Across the entries below, work out how many lines contain "pixels". Please give the number only.

(Beginning of ENTRIES SHOWN)

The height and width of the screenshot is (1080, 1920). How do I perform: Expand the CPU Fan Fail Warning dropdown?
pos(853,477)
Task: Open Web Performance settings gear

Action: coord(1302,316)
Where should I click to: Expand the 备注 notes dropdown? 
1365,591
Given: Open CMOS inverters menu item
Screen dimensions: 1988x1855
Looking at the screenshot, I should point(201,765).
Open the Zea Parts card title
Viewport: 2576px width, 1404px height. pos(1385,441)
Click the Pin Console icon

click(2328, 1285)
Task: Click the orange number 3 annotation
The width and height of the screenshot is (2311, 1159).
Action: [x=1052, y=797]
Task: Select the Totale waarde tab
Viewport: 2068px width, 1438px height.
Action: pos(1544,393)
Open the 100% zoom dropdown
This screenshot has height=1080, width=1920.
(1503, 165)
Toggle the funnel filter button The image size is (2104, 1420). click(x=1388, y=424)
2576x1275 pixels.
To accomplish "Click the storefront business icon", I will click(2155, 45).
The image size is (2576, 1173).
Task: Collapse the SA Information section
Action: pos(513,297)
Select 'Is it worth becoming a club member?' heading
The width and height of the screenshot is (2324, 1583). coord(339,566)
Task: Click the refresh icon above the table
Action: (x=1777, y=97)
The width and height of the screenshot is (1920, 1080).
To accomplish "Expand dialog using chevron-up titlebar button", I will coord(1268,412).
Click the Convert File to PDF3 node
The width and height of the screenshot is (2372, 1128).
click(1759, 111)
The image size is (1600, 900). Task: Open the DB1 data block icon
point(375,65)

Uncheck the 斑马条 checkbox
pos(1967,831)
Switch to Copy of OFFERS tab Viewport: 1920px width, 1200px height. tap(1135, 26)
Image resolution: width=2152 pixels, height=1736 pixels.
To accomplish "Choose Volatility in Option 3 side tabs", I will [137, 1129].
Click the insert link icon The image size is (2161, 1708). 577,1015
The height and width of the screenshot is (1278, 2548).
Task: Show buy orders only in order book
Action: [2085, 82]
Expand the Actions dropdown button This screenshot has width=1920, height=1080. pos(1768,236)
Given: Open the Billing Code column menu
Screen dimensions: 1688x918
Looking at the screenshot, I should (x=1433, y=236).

(End of ENTRIES SHOWN)

COMPLETED TASK | 2